[[ Available data open ]]

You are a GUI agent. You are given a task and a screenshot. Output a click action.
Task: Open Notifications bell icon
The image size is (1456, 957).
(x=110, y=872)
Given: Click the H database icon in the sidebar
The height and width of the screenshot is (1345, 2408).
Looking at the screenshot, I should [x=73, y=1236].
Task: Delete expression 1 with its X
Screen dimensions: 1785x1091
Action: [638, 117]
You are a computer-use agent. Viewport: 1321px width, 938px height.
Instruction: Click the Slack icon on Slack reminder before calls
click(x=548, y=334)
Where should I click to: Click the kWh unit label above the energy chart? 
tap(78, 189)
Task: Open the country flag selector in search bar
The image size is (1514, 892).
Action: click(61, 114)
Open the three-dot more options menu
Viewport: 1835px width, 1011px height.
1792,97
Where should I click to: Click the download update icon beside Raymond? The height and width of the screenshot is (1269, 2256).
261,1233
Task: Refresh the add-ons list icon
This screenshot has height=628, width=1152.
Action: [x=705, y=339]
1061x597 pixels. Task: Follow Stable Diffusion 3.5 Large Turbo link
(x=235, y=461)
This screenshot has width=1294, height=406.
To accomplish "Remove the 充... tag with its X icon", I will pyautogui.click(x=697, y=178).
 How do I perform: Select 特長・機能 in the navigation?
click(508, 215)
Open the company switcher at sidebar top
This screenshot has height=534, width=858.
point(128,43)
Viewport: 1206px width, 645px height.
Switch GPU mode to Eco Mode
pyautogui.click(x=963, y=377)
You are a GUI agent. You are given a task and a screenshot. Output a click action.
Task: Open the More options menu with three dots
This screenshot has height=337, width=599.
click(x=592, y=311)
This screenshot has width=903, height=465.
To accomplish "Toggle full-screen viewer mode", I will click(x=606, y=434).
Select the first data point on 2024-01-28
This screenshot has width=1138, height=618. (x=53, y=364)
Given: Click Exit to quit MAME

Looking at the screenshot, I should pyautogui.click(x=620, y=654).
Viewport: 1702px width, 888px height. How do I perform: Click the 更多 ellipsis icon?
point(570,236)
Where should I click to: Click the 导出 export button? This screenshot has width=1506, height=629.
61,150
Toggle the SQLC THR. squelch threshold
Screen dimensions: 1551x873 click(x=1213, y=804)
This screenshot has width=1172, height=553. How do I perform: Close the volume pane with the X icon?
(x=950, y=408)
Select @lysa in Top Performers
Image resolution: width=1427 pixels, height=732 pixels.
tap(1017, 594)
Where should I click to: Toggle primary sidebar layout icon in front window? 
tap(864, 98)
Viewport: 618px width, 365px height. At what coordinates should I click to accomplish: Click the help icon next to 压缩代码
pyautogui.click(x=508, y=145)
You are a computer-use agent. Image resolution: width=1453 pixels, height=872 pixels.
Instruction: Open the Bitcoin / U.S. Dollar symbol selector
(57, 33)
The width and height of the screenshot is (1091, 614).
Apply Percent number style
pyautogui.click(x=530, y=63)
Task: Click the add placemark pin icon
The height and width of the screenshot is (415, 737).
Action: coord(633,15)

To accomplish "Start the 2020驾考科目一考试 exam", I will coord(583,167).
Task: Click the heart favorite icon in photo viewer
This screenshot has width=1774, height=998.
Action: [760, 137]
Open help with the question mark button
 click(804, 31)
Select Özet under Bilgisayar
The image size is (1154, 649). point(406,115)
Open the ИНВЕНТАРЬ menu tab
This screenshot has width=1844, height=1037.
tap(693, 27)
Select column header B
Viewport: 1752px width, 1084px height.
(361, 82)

[[ Available data closed ]]

Count the lines above that contain the word "computer". Give only the number.

2